WHAT THIS TASK INVOLVES:
What is the number of lines in the data that contain "will"? Nothing besides that number, please.

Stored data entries
»»

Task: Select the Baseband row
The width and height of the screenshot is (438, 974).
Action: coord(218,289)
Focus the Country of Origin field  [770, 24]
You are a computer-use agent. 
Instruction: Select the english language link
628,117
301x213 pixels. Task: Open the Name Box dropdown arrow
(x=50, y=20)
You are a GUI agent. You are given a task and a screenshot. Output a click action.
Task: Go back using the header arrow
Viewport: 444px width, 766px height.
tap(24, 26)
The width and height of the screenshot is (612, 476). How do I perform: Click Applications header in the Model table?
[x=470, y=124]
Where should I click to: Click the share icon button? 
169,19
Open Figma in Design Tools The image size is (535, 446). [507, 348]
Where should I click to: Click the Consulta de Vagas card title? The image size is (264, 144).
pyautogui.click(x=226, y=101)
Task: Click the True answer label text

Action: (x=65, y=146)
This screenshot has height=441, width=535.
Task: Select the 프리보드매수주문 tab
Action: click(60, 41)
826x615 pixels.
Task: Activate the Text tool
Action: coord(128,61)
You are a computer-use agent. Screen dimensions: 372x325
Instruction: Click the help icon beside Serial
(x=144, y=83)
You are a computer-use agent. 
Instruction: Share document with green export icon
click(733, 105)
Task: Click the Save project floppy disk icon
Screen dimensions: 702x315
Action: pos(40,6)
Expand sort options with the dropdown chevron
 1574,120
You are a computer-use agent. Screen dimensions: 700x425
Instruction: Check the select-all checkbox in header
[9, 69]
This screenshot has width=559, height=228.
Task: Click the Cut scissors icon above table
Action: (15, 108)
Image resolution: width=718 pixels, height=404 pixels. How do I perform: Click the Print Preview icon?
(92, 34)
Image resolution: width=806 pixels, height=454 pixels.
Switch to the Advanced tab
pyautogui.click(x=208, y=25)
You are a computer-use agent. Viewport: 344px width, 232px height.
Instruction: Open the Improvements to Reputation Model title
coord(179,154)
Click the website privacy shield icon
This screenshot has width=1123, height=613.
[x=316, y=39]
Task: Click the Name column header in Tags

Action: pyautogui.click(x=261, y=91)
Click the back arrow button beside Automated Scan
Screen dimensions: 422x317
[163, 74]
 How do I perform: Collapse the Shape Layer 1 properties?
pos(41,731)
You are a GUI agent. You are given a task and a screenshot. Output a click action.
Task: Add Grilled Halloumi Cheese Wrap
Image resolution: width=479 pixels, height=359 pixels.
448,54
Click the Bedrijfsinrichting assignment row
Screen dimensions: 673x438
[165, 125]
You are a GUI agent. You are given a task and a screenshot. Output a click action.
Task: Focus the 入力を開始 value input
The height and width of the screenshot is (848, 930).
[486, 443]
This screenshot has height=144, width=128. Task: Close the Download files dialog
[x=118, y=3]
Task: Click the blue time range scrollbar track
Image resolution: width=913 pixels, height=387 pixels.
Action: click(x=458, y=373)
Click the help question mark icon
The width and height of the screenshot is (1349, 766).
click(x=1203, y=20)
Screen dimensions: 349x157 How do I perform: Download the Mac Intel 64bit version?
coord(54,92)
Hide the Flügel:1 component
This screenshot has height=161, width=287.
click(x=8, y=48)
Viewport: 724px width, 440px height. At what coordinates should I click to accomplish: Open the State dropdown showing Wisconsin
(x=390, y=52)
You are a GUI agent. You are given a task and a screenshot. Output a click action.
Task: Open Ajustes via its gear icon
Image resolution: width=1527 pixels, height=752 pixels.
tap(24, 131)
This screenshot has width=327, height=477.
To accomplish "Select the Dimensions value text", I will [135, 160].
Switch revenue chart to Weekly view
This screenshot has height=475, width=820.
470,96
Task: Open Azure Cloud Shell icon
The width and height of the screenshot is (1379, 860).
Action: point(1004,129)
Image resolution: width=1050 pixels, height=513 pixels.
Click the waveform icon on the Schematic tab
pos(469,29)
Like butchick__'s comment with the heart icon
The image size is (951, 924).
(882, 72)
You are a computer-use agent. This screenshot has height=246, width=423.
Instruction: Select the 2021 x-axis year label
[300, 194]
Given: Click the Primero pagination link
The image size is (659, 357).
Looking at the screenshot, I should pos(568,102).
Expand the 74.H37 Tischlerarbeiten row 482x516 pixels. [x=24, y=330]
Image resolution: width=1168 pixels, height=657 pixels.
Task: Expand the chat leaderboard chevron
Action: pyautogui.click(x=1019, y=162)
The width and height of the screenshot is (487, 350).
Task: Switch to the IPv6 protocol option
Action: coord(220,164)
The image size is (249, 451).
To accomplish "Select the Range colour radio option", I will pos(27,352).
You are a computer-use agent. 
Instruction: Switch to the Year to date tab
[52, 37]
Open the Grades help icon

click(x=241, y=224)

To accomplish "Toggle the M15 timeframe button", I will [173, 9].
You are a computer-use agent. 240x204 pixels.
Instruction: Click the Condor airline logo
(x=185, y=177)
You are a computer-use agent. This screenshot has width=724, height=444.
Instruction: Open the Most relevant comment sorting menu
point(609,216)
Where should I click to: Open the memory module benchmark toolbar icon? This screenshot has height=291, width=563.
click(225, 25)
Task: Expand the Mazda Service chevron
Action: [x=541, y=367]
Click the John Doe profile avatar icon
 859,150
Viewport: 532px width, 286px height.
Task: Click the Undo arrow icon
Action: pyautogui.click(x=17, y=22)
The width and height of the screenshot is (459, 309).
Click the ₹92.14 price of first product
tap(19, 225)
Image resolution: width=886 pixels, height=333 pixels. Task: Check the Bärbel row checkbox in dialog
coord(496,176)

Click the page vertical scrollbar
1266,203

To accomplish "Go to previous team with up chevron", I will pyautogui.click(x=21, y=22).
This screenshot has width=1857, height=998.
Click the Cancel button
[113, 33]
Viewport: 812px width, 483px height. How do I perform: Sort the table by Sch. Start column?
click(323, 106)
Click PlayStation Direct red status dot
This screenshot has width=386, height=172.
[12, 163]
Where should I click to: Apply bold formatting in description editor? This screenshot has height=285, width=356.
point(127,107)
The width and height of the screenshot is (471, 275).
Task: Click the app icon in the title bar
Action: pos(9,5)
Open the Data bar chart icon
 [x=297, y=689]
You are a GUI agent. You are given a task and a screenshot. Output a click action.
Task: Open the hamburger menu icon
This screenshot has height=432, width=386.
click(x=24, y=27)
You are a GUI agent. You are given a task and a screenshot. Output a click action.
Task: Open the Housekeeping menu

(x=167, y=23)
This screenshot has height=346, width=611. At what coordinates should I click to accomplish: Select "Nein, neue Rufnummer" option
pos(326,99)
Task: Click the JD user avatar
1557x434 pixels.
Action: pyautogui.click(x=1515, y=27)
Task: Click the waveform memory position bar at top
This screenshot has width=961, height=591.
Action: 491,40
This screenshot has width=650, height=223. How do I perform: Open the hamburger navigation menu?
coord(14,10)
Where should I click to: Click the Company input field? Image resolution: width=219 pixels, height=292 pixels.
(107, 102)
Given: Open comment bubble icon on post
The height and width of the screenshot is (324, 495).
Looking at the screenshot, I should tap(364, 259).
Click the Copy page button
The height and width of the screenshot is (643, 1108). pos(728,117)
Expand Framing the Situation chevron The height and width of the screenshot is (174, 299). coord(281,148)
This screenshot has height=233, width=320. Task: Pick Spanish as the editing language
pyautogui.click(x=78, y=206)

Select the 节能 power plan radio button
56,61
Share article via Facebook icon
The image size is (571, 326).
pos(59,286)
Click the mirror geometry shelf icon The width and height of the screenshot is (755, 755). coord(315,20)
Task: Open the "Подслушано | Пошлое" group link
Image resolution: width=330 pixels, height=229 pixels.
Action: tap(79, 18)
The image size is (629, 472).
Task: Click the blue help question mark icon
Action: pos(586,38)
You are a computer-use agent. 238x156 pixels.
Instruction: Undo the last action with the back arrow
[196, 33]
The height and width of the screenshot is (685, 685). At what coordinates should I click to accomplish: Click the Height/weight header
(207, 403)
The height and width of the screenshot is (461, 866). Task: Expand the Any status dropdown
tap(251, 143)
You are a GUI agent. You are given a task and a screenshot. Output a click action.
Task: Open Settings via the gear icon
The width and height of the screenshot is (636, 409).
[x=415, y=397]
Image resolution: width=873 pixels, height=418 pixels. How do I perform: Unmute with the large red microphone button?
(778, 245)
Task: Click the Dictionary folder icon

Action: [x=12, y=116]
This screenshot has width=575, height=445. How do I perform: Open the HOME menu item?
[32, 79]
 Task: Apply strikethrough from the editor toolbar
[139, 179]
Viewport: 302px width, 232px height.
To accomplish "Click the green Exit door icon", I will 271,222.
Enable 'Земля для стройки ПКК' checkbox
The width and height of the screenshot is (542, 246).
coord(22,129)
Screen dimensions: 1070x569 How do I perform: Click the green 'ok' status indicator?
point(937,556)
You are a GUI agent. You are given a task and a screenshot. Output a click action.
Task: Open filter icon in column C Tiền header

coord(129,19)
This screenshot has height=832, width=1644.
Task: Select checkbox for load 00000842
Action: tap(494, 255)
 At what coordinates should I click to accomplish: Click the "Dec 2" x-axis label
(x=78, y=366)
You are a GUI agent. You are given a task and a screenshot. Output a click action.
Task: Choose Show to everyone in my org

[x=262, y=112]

««

OUTPUT FOR THIS EXERCISE:
5